* **Суть задания**: Скопируйте без изменений часть отрывка о дороге к Зубалову: от слов «После Жуковки - Усово.» до слов «обитателей этих дач.» включительно.

* **Отрывок текста**:
########

Зубалово расположено в живописном месте ближнего Подмосковья. На пути к нему находится "Барвиха" - санаторий, сооруженный, как я уже писал, по проекту архитектора Б.Н. Иофана. За "Барвихой" находится деревня Жуковка с дачным поселком Хозяйственного управления СМ СССР. В Жуковке на одной из дач прошли последние годы В.М. Молотова. Здесь Светлана писала свою первую книгу.

После Жуковки - Усово. В конце поселка перед крутым спуском находится въезд на территорию Зубалова-2. Сама дача хорошо видна с дороги, круто ныряющей в глубокую лощину. За спуском - такой же крутой подъем, в конце которого вправо от основной дороги уходит дорога, ведущая к крутому и высокому берегу Москвы-реки и к нескольким дачам, одна из которых в свое время принадлежала заместителю Берия Кобулову, а в пятидесятых годах - Василию Сталину. Там же, в небольшом заливчике, была лодочная станция с моторными лодками для обслуживания обитателей этих дач.

Основная дорога идет прямо и метров через 700 упирается в перекресток. Если поехать направо - попадаешь в село Знаменское и к прекрасным песчаным пляжам Москвы-реки. Там перед войной я чуть было не утонул.

########

* **Что показано**:
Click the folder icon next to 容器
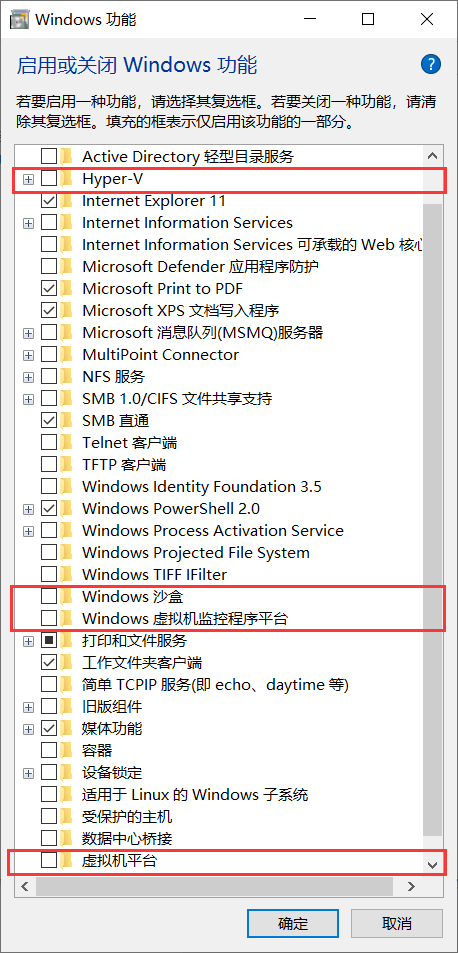The image size is (458, 953). (67, 750)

########

* **Результат**:
После Жуковки - Усово. В конце поселка перед крутым спуском находится въезд на территорию Зубалова-2. Сама дача хорошо видна с дороги, круто ныряющей в глубокую лощину. За спуском - такой же крутой подъем, в конце которого вправо от основной дороги уходит дорога, ведущая к крутому и высокому берегу Москвы-реки и к нескольким дачам, одна из которых в свое время принадлежала заместителю Берия Кобулову, а в пятидесятых годах - Василию Сталину. Там же, в небольшом заливчике, была лодочная станция с моторными лодками для обслуживания обитателей этих дач.